Vuoi portare Marta ad una fede più chiara nella tua potenza, facendogli comprendere che Tu puoi tutto. Anche a noi spesso capita di confessarti come l’unico Salvatore e colui che può cambiare la nostra vita. Poi, dopo un po’, quasi razionalmente e con un po’ di sospetto, perdiamo quella fiducia iniziale e dubitiamo del fatto che tu puoi tutto. Tu, invece, Gesù, vuoi che ci fidiamo totalmente di Te, perché questo significa credere in Te, sapendo che la vita che tu doni è qualcosa che va oltre le nostre pretese: chi crede in te non può morire, perché anche se fisicamente i suoi giorni terminano, tuttavia, la morte non può annientare quel legame di amore che per il Battesimo si instaura con Te e con il Padre nello Spirito Santo. Il cristiano ormai è nella vita di Dio e pertanto è chiamato a vivere come tale: qui in terra e in pienezza nel regno dei cieli.

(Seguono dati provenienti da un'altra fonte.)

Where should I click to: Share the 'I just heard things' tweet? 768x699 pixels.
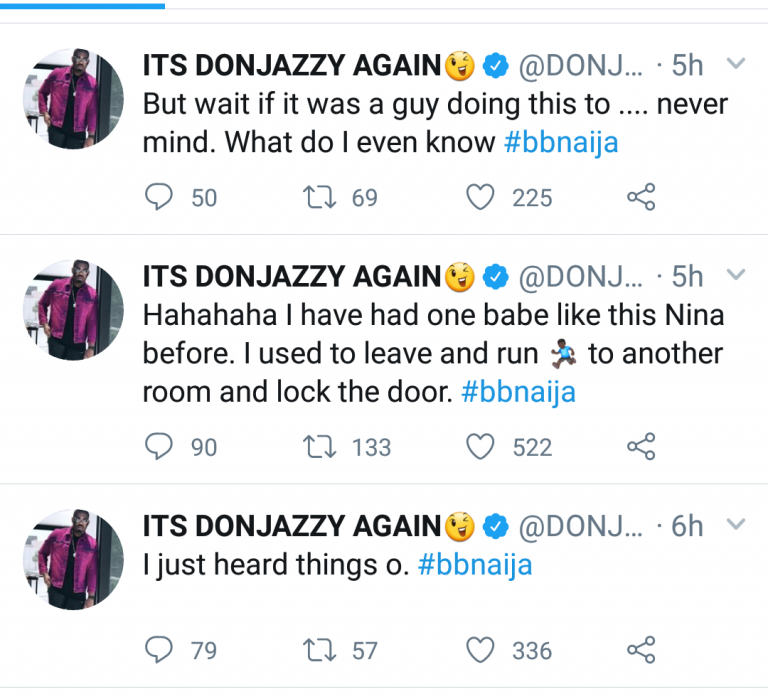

Maria è colei che ascolta la Parola di Dio eppure, nonostante ciò, anche lei, come la sorella, rimprovera a Te, Gesù, l’assenza in questo momento di dolore. Maria, come il cieco illuminato, come Giàiro (Mc 5,22), il lebbroso samaritano (Lc 17,16), cade ai piedi Tuoi, per adorarti, perché riconosce in Te una persona divina. Nonostante Maria fosse più «contemplativa» di Marta, di fronte al dolore reagisce umanamente. Allora il tuo cuore, Gesù, cuore dell’amico che ama, si fa vedere in tutta la sua umanità e tu manifesti la tua sofferenza, il tuo turbamento, vedendo il dolore dei tuoi amici. Tu sei Figlio di Dio, incarnato per noi e per questo sei anche vero uomo: hai vissuto e sanato tutto dell’uomo, anche il suo turbamento, anche il suo dolore. Ti si rimprovera di non aver agito con un amico, uno che amavi molto, come per uno sconosciuto, per il cieco nato. Anche a noi capita di pensare lo stesso, che non ci ami per davvero, quando vediamo che persone, che cristianamente sono meno impegnate di noi, ricevono da Te più grazie e aiuti. Mettiamo in dubbio il tuo amore, perché, a torto, noi misuriamo l’amore in base al tornaconto che ci viene.

E compi il miracolo della risurrezione segno del miracolo che il Battesimo opera in ciascuno di noi quando, da morti che eravamo per il peccato, abbiamo una vita nuova. E preghi e ringrazi il Padre, come quando preghiamo e ringraziamo nella Celebrazione Eucaristica, perché non dobbiamo dimenticare che la nostra vita deve essere un continuo rendimento di grazie, sapendo che il Padre ci ascolta sempre. Dobbiamo aver ferma fiducia che Egli ci da sempre ciò di cui noi abbiamo effettivo bisogno. E Lazzaro esce fuori dal sepolcro ancora bendato, segno di coloro che per comando Tuo, Signore, vengono liberati dal peccato, nel Battesimo, e ricevono nuova vita e vedono una Luce nuova. E come Lazzaro il primo che incontrano sul loro cammino sei Tu.